Under Pope Benedict XVI, Roman authorities launched a probe of suspicious practices by the Vatican Bank, formally known as the Institute for the Works of Religion or its Italian acronym, IOR. For a short time, regulators stopped the Vatican from accepting credit or debit cards.

There was also the Vatileaks scandal with new allegations of financial skulduggery and cronyism. One example: The Vatican paid $741,000 for a nativity scene in St. Peter's Square, twice the going-rate, according to a leaked document.

Benedict began enacting reforms and increasing transparency, but Weigel said his style was ill-suited for the task.

"His problem as an administrator is not that he was the Rottweiler of press legend, it's that he was a puppy dog and he really found it difficult to crack heads and that helped do him in," he said.

Cardinal George Pell is the pope's man in charge of all things financial at the Vatican.

"This man [Francis], who comes from — as he put it — the ends of the earth and had no intention of doing this job, he is a freer man to deal with this. The fact that this is likely going to be a short pontificate means he doesn't have to think about the long game. He can get it done now."

Francis has certainly not wasted any time in demonstrating that when it comes to the Vatican's money, he means business.
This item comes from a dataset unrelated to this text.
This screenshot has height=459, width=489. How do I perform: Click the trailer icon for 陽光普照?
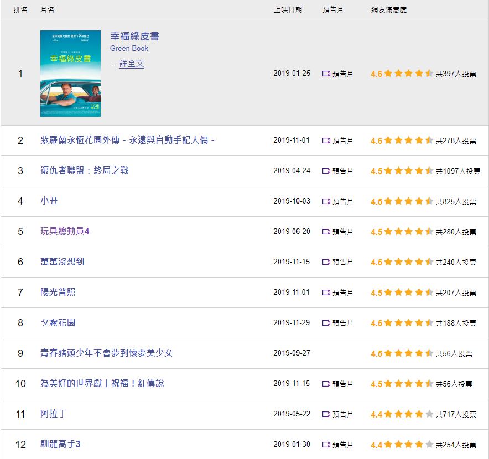(326, 293)
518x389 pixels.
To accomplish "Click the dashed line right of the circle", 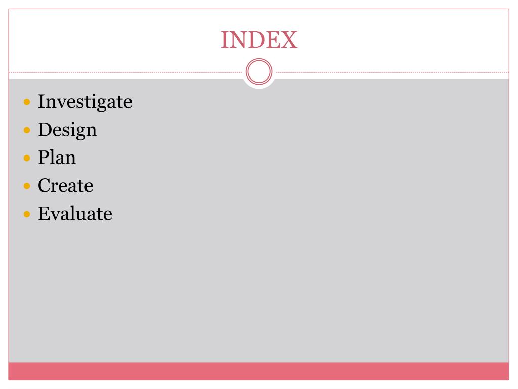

In June, he named a trusted aide to supervise the bank and weeks later axed its director and his deputy. In January, he ditched four of the five cardinals tasked with overseeing the bank, including Benedict's secretary of state, Cardinal Tarcisio Bertone.

"The pope is the only stockholder for the bank, and he fired the board of directors," Reese said.

The biggest move, however, came last month when Francis created a new job, the Secretariat for the Economy, and handed hard-nosed Australian Cardinal George Pell full authority over the Holy See's business, administrative and personnel matters.

The goal, according to a Vatican statement, is "a more formal commitment to adopting accounting standards and generally accepted financial management and reporting practices, as well as enhanced internal controls, transparency and governance."

It sounds so sensible, an outsider might miss the ground-breaking nature of the change.

"It's important to understand that this is not just money. It's also personnel policy and administrative policy," Weigel said.

"When you take those away from the people who had it before and give it to an entirely new body run by an outsider known to be a no-nonsense guy, you have created — at least in Vatican terms — a real earthquake," he said.

By the nature of his new title, Pell would seem to be on equal footing with the Vatican secretary of state, reporting directly to the pope.

He's already said he wants to save tens of millions of dollars through practices like quarterly audits and a policy of "two sets of eyes" on everything in the Vatican's $300 million annual budget and $1 billion endowment.

"This is unheard of in an Italian context," Weigel said. "People are going to have to get used to a new way of doing business."

The impact of the cleanup — assuming the new team is as effective as observers think it will be — will go beyond a bottom line that is actually smaller than many might imagine.

"These people are supposed to be holy, and they're stealing!" Reese said of the previous crew of coffer guards. "If you want people to put money in the basket, you want to make sure they know their money is used efficiently and well and for good purposes."

That efficiency plays well with Francis' constant drumbeat for the downtrodden. "He wants to help the refugees in Syria? Well, think of all the money that was wasted that could have gone to the poor," Reese said.

Weigel notes that the scandals arising from church accounts are also a big distraction from the job that Francis — who has always seen himself as a parish priest, not a manager — really wants to do.

"The pope is deadly serious about making the Holy See's finances and administration serve the mission of the church," he said. "This is a matter of getting this stuff in order so it's not an impediment to the evangelization.

"And this is true of the financial reforms put in place in American dioceses — once you do the heavy lifting and you have people you can trust, you don't have to worry about it any more."

Pope Francis cleaned house at the Vatican Bank.